§ Task description: Reproduce word for word every line from the one containing "Given: Open the Inmate Accounts link" through the end of the listing below; omit the pictures.
##### Data supplied #####
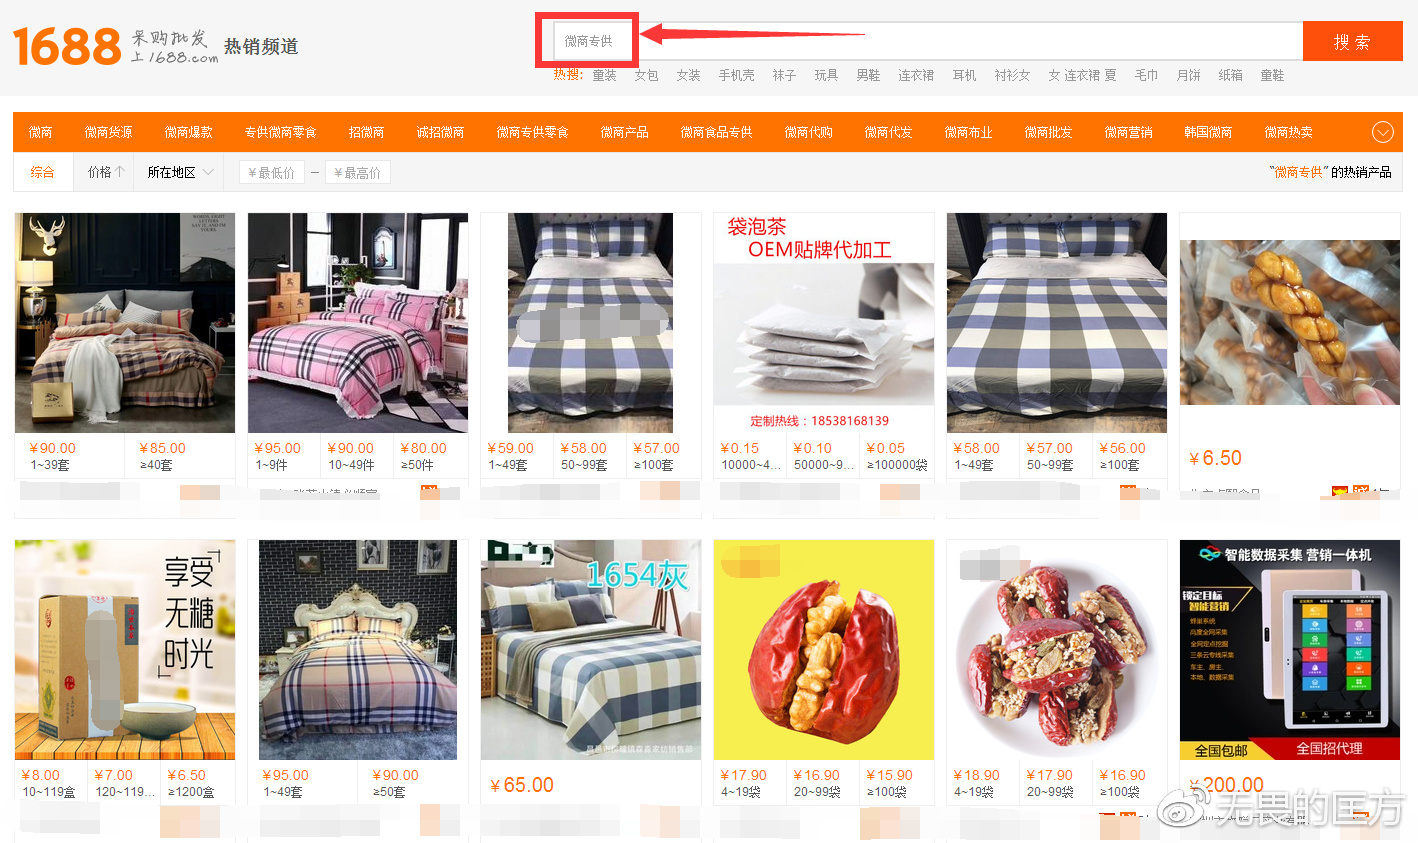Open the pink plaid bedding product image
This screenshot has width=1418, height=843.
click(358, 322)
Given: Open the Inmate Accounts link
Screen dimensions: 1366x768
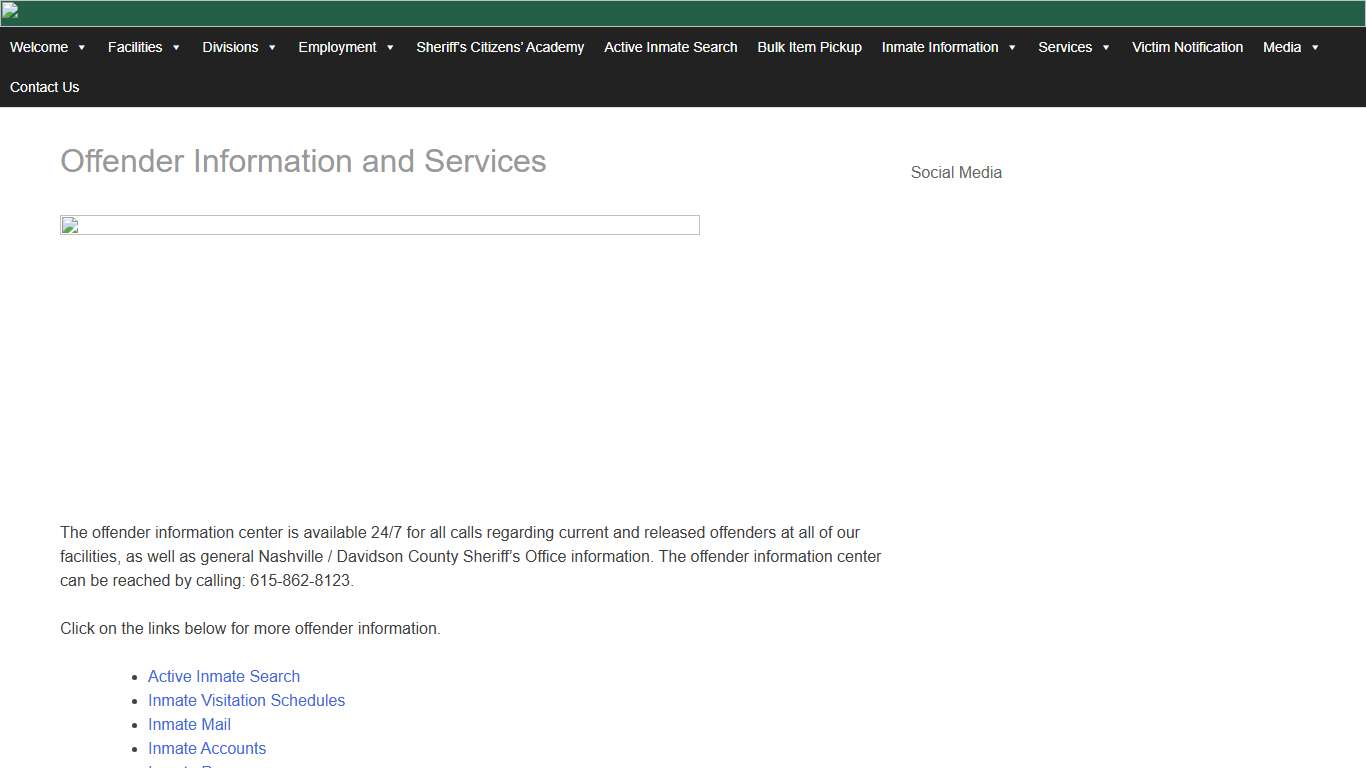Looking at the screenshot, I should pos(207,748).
#####
§ Answer box:
Given: Open the Inmate Accounts link
Screen dimensions: 1366x768
Looking at the screenshot, I should pos(207,748).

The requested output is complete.